Higher input costs such as feed are also putting strains on meat farmers’ finances, with the added burden of the investment costs to meet the more stringent animal welfare standards.

“Some of them have been saying, ‘I'm not prepared to commit to making that investment’, and some of them are exiting because of that,” he says.

“’If I'm not going to get a return on that investment for another ten years, then why would I do it? I was thinking of retiring anyway.
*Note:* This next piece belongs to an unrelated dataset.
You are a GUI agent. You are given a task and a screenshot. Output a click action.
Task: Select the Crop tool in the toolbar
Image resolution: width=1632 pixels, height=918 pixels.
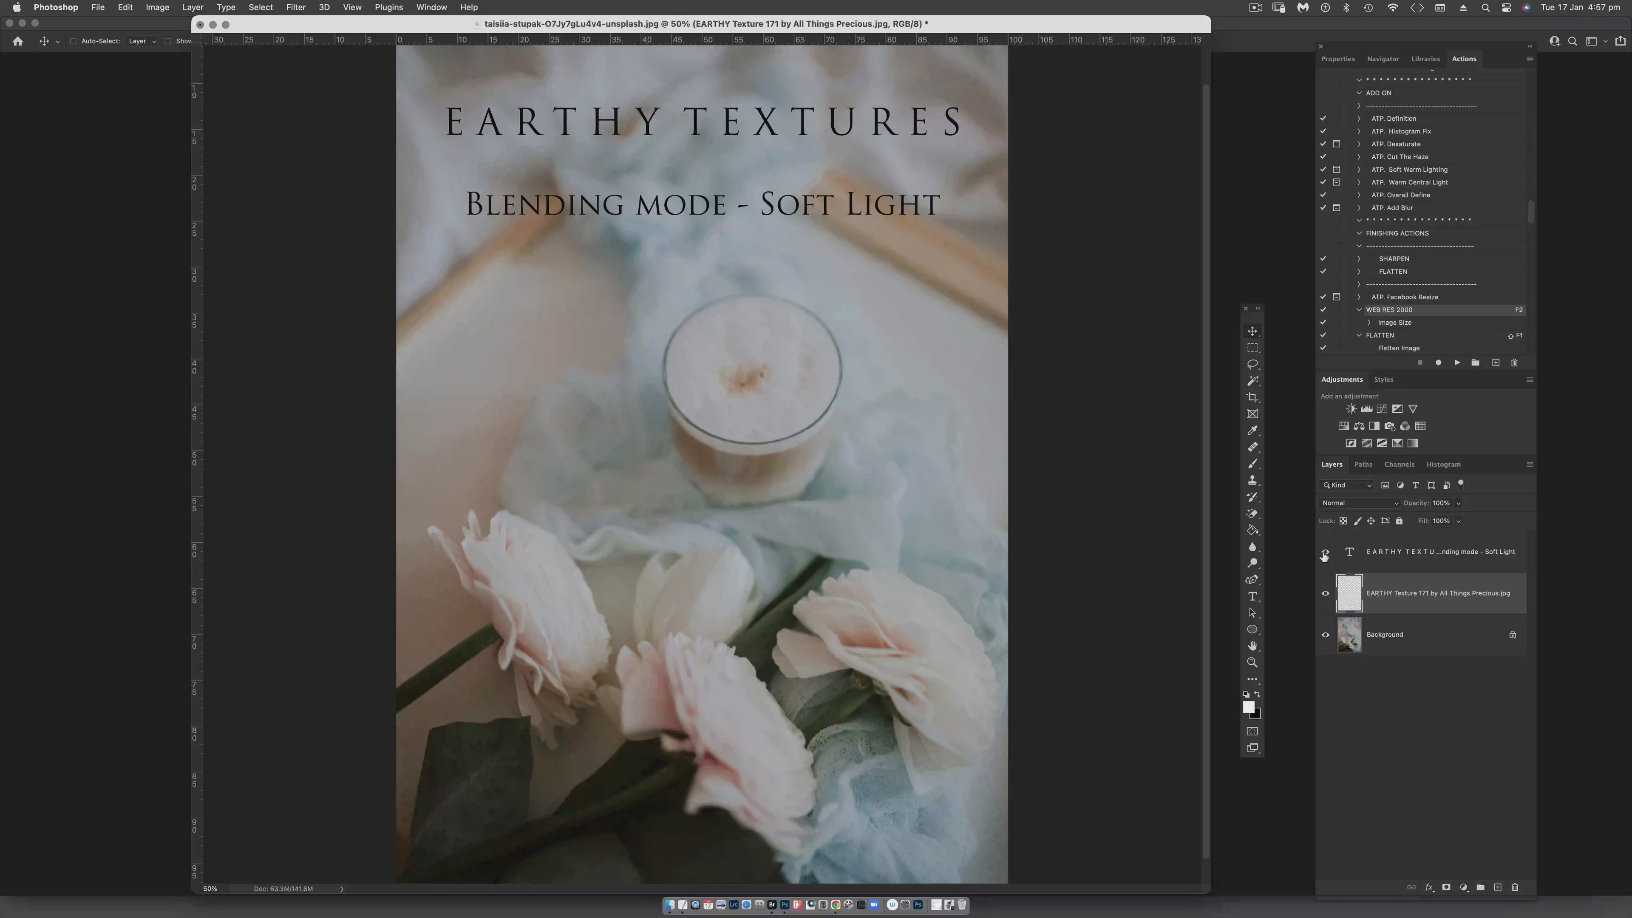[1252, 398]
I might just retire earlier, or I might just shift into something else.’”

Farmer's plight

Vion quoted some stark figures around German meat production, backing the company’s planned exit from the market as the number of farmers and slaughterhouses decline.
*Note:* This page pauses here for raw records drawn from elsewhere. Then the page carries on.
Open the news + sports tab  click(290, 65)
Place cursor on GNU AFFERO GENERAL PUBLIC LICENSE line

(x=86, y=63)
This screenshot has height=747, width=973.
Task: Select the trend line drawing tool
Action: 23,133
“Currently, the German government does not provide the necessary support (financially or administratively) for farmers to upgrade their operations to higher welfare standards,” the Vion spokesperson says.

“As a result, young farmers often see no future and abandon family businesses that have been in their families for generations. This trend must be stopped to avoid Germany becoming dependent on meat imports.”
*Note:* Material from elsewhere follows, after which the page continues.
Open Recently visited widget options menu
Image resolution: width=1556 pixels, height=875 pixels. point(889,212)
German meat production dropped 4% last year to 6.8m tonnes, while the pig population fell from 21.36m in 2022 to 21.21m, according to the meat processor.

Meanwhile, the number of pig farmers decreased from around 17,000 to 15,700, resulting in a drop in animals for slaughter from 47.1m in 2022 to 43m. That has created “over capacity” in slaughterhouses, Vion says.

It’s a similar dour picture for beef as the cattle population dropped 2.8% to about 310,000 animals last year, while over a ten-year timeframe, the number of beef farms has dropped 25% to below 100,000.

Vion adds: “The restructuring is occurring in a market where consumers prioritise affordable prices. At the same time, the industry is striving for more animal welfare and sustainability, which requires higher prices.

“Therefore, farmers are hesitant to invest in new stables aligned with higher husbandry forms and renovations, contingent on financial and administrative support from the government.”

While Sherrard doesn’t totally rule out factors such as health and environment considerations, meat alternatives and demographic change as playing a part in the tail-off in meat consumption in Germany, they are not the biggest part of the puzzle.

“The impact of African swine fever, the lack of profitability in the farming sector, avian influenza issues around chicken production as well, the animal welfare standards and the need to invest to do that, these are influencing much bigger chunks of the market.”